MTV UNPLUGGED IN NEW YORK, OU LE DEBUT D’UN MYTHE
Lorsque l’album acoustique de Nirvana paraît, en novembre 1994, Kurt Cobain a déjà disparu de ce monde. Sa figure presque christique ainsi que sa fin tragique en font le plus grand symbole des années 1990, devançant de très loin tous ses concurrents potentiels, comme par exemple son frère ennemi Axl Rose. Le public pleure celui qui a assuré, presque par hasard, le triomphe du rock alternatif sur la scène musicale américaine et l’avènement sans partage de la vague grunge, tandis que les experts se perdent en conjectures sur ce qu’aurait pu être l’avenir de Nirvana et l’évolution de son œuvre. Unplugged In New York ne fait que brouiller les pistes, une fois de plus. Le groupe est certes connu pour quelques morceaux intimistes, mais sa discographie reste dominée par la guitare électrique ; de nombreuses questions se posent ainsi sur les capacités du combo à transposer sa musique dans un cadre tel que l’émission MTV Unplugged. Pourtant, l’album est acclamé par la critique dès sa sortie, accompagné d’un succès public plus que conséquent, dépassant bientôt les chiffres de vente d’In Utero.
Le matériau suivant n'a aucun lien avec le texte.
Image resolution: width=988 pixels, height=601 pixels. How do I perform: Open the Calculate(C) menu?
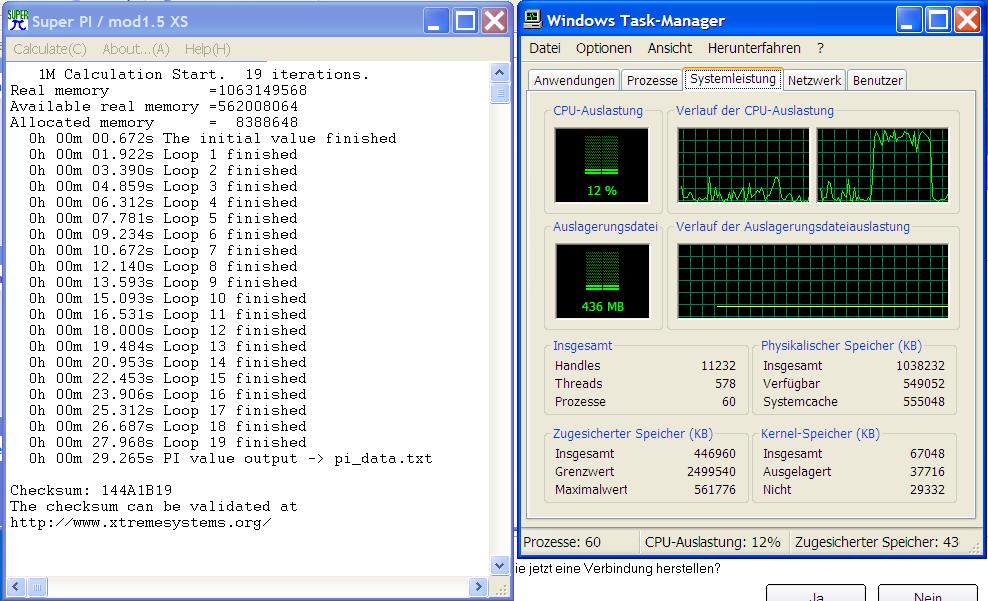pyautogui.click(x=49, y=49)
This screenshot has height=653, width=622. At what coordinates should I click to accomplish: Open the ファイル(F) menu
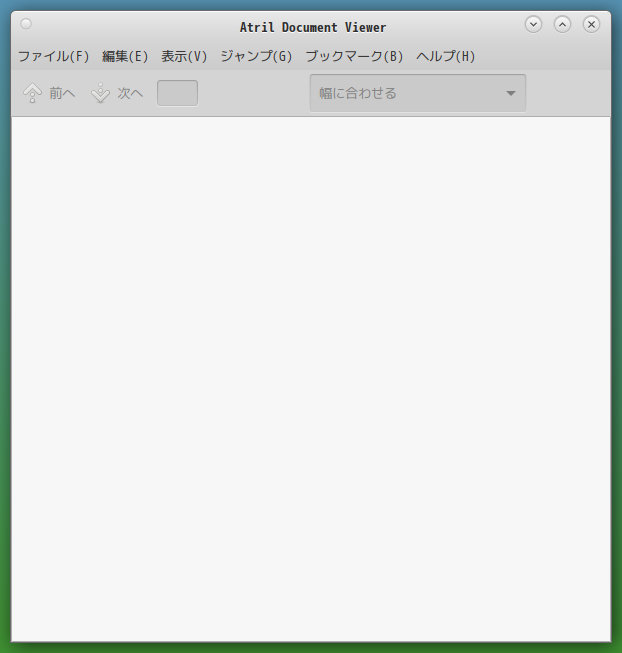(54, 56)
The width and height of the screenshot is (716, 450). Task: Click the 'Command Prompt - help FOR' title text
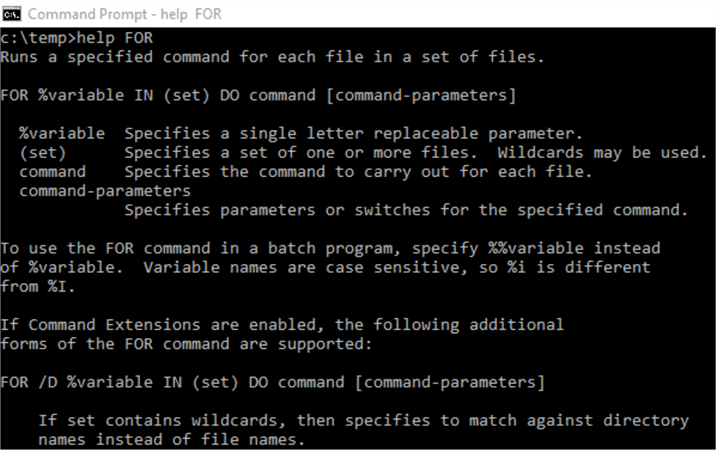point(125,14)
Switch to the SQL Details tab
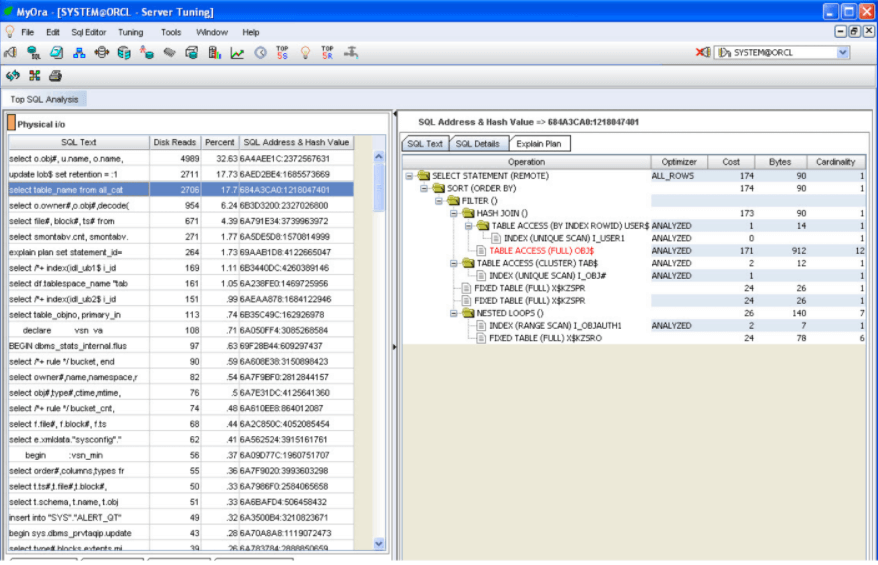 pos(477,144)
Le disque a été enregistré en novembre 1993, aux studios Sony de New York, dans des conditions assez difficiles. Cobain était pris dans les affres d’une terrible addiction à l’héroïne, tandis que les caciques de MTV n’étaient semble-t-il pas satisfaits du choix des chansons.
Il est certain que la setlist n’est pas forcément particulièrement alléchante pour un novice. Aucun des grands tubes de la formation n’est présent ici, à l’exception d’All Apologies. Il ne faut donc pas s’attendre à entendre Smells like Teen Spirit ou In Bloom ici. De même, on remarque un grand nombre de reprises, tandis que le reste de l’album fait la part belle aux titres les plus doux et mélodiques des trois albums du groupe, suivant les souhaits de Cobain, qui a choisi les chansons se prêtant le mieux à l’exercice acoustique. Mais ce spectacle est-il réellement acoustique ? Pas vraiment. Le connaisseur comprendra vite que le son de guitare de Kurt Cobain, claquant, brillant, parfois même rehaussé d’effets, passe au travers d’un amplificateur. On peut toutefois aisément pardonner cette petite entorse au rituel devant la beauté fabuleuse des chansons. Celles-ci, parfaitement réarrangées, prouvent que l’art d’écriture de Cobain est universel, révélant son génie en toute circonstance. L’exemple le plus frappant est On a Plain. L’auditeur a l’impression de se trouver devant la version définitive de cette chanson, dénuée de la moindre distorsion et avec une batterie presque absente, où les mélodies résonnent avec précision et acuité, magnifiées par les harmonies vocales. Something in the Way perd un peu de l’intensité désespérée qu’elle dégageait sur Nevermind, mais gagne en spontanéité et en chaleur au contact du public.
Cobain profite également de ce concert pour rendre hommage à ses idoles. On remarque une reprise des Vaselines, groupe que Nirvana appréciait beaucoup, ainsi que trois titres des Meat Puppets, durant lesquels le combo d’Aberdeen sera rejoint par Cris et Curt Kirkwood, membres fondateurs de ces mêmes Puppets. Même si la cover la plus connue reste celle du Man Who Sold The World de Bowie, rien ne pourra éclipser la fabuleuse version du Where Did You Sleep Last Night de l’antique bluesman Leadbelly, si poignante que Cobain refusa le moindre rappel, afin de ne pas altérer la somptueuse conclusion de ce concert. Il faut saluer la performance de Lori Goldston, violoncelliste de talent, qui permet d’enrichir l’instrumentation du groupe, ainsi que l’audace de Krist Novoselic, jouant de l’accordéon sur Jesus Doesn’t Want Me For A Sunbeam. Enregistré en une seule prise, cet album est peut-être la manifestation la plus marquante du talent du groupe, qui montre que rien ne peut corrompre la force de ses chansons. Nirvana y est impeccable, proposant une œuvre frémissante, sombre, terriblement humaine. La voix de Kurt Cobain, éraillée, déchirante sans perdre en justesse, résonne comme un dernier défi lancé à la face d’une existence insupportable.